What is expected:
A verbatim reproduction of every entry is the expected answer.

Task data:
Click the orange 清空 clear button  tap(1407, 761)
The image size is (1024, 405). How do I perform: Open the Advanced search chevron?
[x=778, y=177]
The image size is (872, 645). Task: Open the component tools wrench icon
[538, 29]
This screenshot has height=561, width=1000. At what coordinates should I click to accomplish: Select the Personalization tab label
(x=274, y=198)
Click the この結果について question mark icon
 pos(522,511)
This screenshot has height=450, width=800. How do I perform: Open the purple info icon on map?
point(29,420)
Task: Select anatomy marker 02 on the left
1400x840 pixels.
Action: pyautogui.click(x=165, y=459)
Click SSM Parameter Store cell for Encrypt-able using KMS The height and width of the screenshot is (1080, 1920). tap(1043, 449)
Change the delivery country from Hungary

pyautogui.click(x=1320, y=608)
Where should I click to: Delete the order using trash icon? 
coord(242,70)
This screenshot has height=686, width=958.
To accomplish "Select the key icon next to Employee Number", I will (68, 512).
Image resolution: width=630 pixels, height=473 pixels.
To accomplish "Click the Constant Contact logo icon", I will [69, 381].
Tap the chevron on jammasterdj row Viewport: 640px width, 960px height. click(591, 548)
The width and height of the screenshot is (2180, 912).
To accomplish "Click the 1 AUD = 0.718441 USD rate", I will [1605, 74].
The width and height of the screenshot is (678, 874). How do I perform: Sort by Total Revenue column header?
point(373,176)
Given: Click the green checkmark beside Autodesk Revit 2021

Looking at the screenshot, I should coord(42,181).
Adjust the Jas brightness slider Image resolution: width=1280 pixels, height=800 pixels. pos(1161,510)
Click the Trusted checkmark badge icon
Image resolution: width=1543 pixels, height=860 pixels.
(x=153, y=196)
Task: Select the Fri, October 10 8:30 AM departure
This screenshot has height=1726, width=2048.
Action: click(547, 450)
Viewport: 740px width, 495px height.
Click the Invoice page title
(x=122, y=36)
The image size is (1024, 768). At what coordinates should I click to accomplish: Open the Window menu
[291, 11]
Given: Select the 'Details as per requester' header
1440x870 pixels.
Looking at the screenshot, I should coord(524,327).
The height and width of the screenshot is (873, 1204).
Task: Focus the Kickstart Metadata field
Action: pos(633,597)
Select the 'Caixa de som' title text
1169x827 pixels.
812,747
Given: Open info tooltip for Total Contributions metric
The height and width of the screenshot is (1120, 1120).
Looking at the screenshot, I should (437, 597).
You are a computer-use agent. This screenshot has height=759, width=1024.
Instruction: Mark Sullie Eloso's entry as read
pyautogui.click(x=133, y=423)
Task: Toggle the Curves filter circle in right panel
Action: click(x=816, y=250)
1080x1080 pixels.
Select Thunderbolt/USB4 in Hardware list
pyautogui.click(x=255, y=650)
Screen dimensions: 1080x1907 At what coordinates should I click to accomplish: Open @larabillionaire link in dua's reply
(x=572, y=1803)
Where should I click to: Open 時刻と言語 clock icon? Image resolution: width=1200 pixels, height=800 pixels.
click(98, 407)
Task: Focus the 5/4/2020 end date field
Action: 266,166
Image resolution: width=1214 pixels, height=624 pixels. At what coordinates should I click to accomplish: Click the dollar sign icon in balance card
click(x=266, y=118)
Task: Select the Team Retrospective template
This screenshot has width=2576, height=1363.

Expected output:
Click the orange 清空 clear button  tap(1407, 761)
The image size is (1024, 405). How do I perform: Open the Advanced search chevron?
[x=778, y=177]
The image size is (872, 645). Task: Open the component tools wrench icon
[538, 29]
This screenshot has height=561, width=1000. At what coordinates should I click to accomplish: Select the Personalization tab label
(x=274, y=198)
Click the この結果について question mark icon
 pos(522,511)
This screenshot has height=450, width=800. How do I perform: Open the purple info icon on map?
point(29,420)
Task: Select anatomy marker 02 on the left
1400x840 pixels.
Action: pyautogui.click(x=165, y=459)
Click SSM Parameter Store cell for Encrypt-able using KMS The height and width of the screenshot is (1080, 1920). tap(1043, 449)
Change the delivery country from Hungary

pyautogui.click(x=1320, y=608)
Where should I click to: Delete the order using trash icon? 
coord(242,70)
This screenshot has height=686, width=958.
To accomplish "Select the key icon next to Employee Number", I will (68, 512).
Image resolution: width=630 pixels, height=473 pixels.
To accomplish "Click the Constant Contact logo icon", I will [69, 381].
Tap the chevron on jammasterdj row Viewport: 640px width, 960px height. click(591, 548)
The width and height of the screenshot is (2180, 912).
To accomplish "Click the 1 AUD = 0.718441 USD rate", I will [1605, 74].
The width and height of the screenshot is (678, 874). How do I perform: Sort by Total Revenue column header?
point(373,176)
Given: Click the green checkmark beside Autodesk Revit 2021

Looking at the screenshot, I should coord(42,181).
Adjust the Jas brightness slider Image resolution: width=1280 pixels, height=800 pixels. pos(1161,510)
Click the Trusted checkmark badge icon
Image resolution: width=1543 pixels, height=860 pixels.
(x=153, y=196)
Task: Select the Fri, October 10 8:30 AM departure
This screenshot has height=1726, width=2048.
Action: click(547, 450)
Viewport: 740px width, 495px height.
Click the Invoice page title
(x=122, y=36)
The image size is (1024, 768). At what coordinates should I click to accomplish: Open the Window menu
[291, 11]
Given: Select the 'Details as per requester' header
1440x870 pixels.
Looking at the screenshot, I should coord(524,327).
The height and width of the screenshot is (873, 1204).
Task: Focus the Kickstart Metadata field
Action: pos(633,597)
Select the 'Caixa de som' title text
1169x827 pixels.
812,747
Given: Open info tooltip for Total Contributions metric
The height and width of the screenshot is (1120, 1120).
Looking at the screenshot, I should (437, 597).
You are a computer-use agent. This screenshot has height=759, width=1024.
Instruction: Mark Sullie Eloso's entry as read
pyautogui.click(x=133, y=423)
Task: Toggle the Curves filter circle in right panel
Action: click(x=816, y=250)
1080x1080 pixels.
Select Thunderbolt/USB4 in Hardware list
pyautogui.click(x=255, y=650)
Screen dimensions: 1080x1907 At what coordinates should I click to accomplish: Open @larabillionaire link in dua's reply
(x=572, y=1803)
Where should I click to: Open 時刻と言語 clock icon? Image resolution: width=1200 pixels, height=800 pixels.
click(98, 407)
Task: Focus the 5/4/2020 end date field
Action: 266,166
Image resolution: width=1214 pixels, height=624 pixels. At what coordinates should I click to accomplish: Click the dollar sign icon in balance card
click(x=266, y=118)
Task: Select the Team Retrospective template
This screenshot has width=2576, height=1363.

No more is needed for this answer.